Falling inflation would be welcome news for President Mahmoud Ahmadinejad, who is widely expected to run for a second four-year term in a June election, even though it remains well above the rate of around 12 percent when he took office in 2005. "The inflation rate at the end of the year will definitely be lower than the current inflation rate," Central Bank governor Mahmoud Bahmani told Mehr News Agency, referring to the Iranian year which ends on March 20.
The central bank said in mid-January that year-on-year inflation declined to 26.4 percent in December from 28.3 percent the previous month and 29.5 percent in October. Bahmani made clear he expected the downward trend to continue. "In regards to plans aimed at increasing production and supply of products in proportion to demand, the central bank thinks that we would bring the inflation rate back to 22 or 23 percent by the end of the year," he told Mehr.
But he also stressed the need to control liquidity.
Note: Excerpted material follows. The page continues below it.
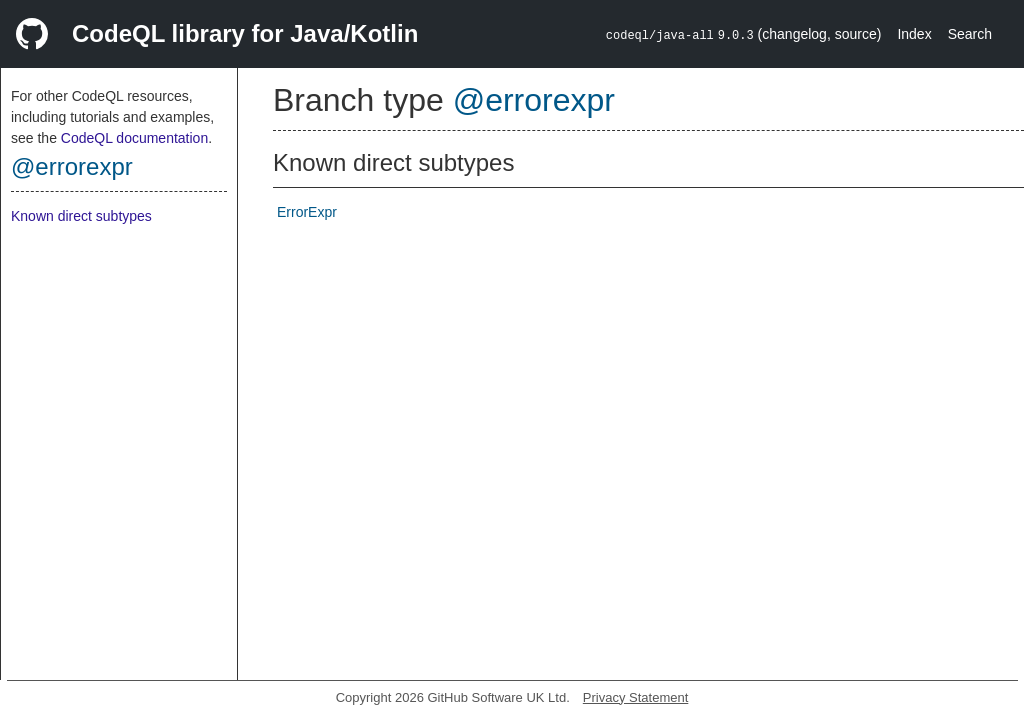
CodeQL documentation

The ISNA news agency quoted another central bank official, Ramin Pashaifam, as making a similar forecast. The economy is expected to be a key battleground in campaigning for the 2009 presidential election in the world's fourth-largest crude producer, which is facing a sharp fall in revenue after oil prices plunged by 70 percent since July.
Reformist critics have accused Ahmadinejad's conservative government of stoking price rises by heavy spending of petrodollars when crude prices were soaring, making it more difficult to cope when they started tumbling six months ago. Iran is also under international pressure over its disputed nuclear programme. Analysts say US and UN sanctions are pushing up the cost of doing business and deterring investors.
But some economists had predicted the inflation rate would come down, pointing to the global economic downturn as well as monetary tightening initiated by former central bank governor Tahmasb Mazaheri, who was replaced by Bahmani last year. Mirkazemi, the commerce minister, has issued a directive about the necessity of companies lowering prices "in the domestic market in proportion with the global fall," media said.
"Producers and importers are obliged to cut the price of products. We will confront the violators," Mirkazemi told state broadcaster IRIB, according to its website. "Violators including representatives of foreign companies in the country and also domestic producers will be given fines," he said. "If they do not lower prices and if they continue with the violation their license will be cancelled."